Scalable and accurate multi-GPU-based image reconstruction of large-scale ptychography data

While the advances in synchrotron light sources, together with the development of focusing optics and detectors, allow nanoscale ptychographic imaging of materials and biological specimens, the corresponding experiments can yield terabyte-scale volumes of data that can impose a heavy burden on the computing platform. Although graphics processing units (GPUs) provide high performance for such large-scale ptychography datasets, a single GPU is typically insufficient for analysis and reconstruction.
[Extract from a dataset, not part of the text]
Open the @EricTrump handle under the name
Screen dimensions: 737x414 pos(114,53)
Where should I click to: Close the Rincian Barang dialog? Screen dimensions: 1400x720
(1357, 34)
Several works have considered leveraging multiple GPUs to accelerate the ptychographic reconstruction. However, most of these works utilize only the Message Passing Interface to handle the communications between GPUs. This approach poses inefficiency for a hardware configuration that has multiple GPUs in a single node, especially while reconstructing a single large projection, since it provides no optimizations to handle the heterogeneous GPU interconnections containing both low-speed (e.g., PCIe) and high-speed links (e.g., NVLink). In this paper, we provide an optimized intranode multi-GPU implementation that can efficiently solve large-scale ptychographic reconstruction problems. We focus on the maximum likelihood reconstruction problem using a conjugate gradient (CG) method for the solution and propose a novel hybrid parallelization model to address the performance bottlenecks in the CG solver. Accordingly, we have developed a tool, called PtyGer ( Pty chographic G PU(multipl e )-based r econstruction), implementing our hybrid parallelization model design. A comprehensive evaluation verifies that PtyGer can fully preserve the original algorithm’s accuracy while achieving outstanding intranode GPU scalability.